Le corps énergétique : chakras, aura, ressentis… comment je les perçois
Quand je pose mes mains, je ne touche pas que la peau.
Je ressens un champ plus vaste, plus subtil.
Un champ qui entoure, qui traverse, qui murmure parfois bien plus fort que le corps lui-même.
On l’appelle aura, corps énergétique, champ vital…
Peu importe les mots.
Ce que je sais, c’est qu’il est vivant.
Et qu’il parle, lui aussi.
Une perception fine, silencieuse
Je ne « vois » pas l’énergie comme un film de science-fiction. Je la ressens.
Par la chaleur. Par des frissons. Par des zones plus denses, plus froides, plus légères.
Par des élans dans mes mains, des images fugitives, des émotions qui ne m’appartiennent pas.
C’est un langage qui ne passe pas par la tête.

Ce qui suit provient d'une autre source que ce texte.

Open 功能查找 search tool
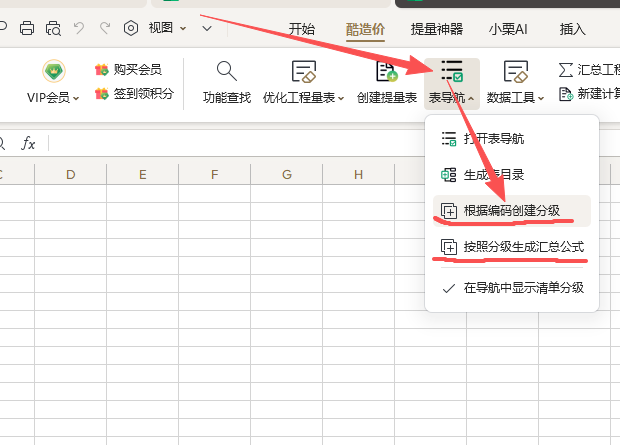Screen dimensions: 620x445 227,72
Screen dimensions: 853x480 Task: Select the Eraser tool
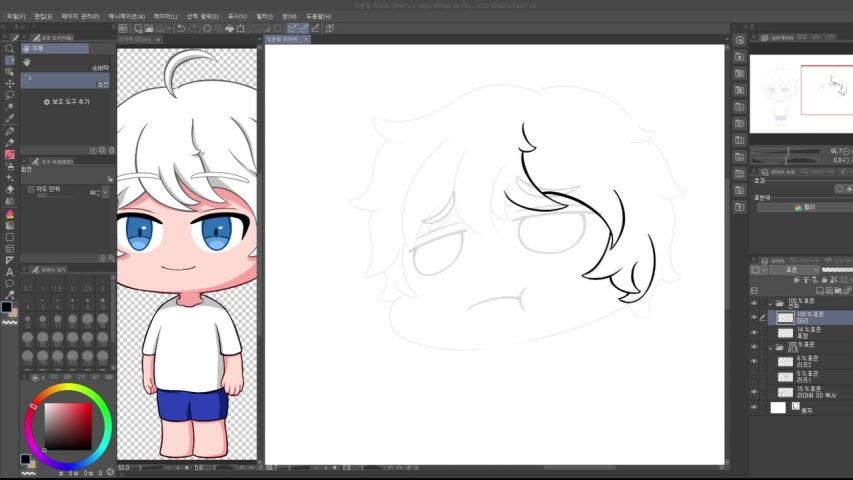point(9,189)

Cela passe par le corps.
Un langage que j’ai appris à écouter avec patience, au fil des années, des rencontres, des soins.
Chakras : des portes vibrantes
Les chakras, pour moi, ne sont pas des concepts figés.
Ce sont des centres d’énergie vivants, en mouvement.
Des points de résonance qui me parlent de l’état intérieur d’une personne.
Je ne cherche pas à « ouvrir », « fermer », « réaligner » mécaniquement.
Je ressens l’équilibre ou le déséquilibre, l’excès ou le manque, et je laisse mes mains accompagner ce qui cherche à se remettre en circulation.
Parfois, le chakra du cœur se présente comme fermé, contracté, protégé.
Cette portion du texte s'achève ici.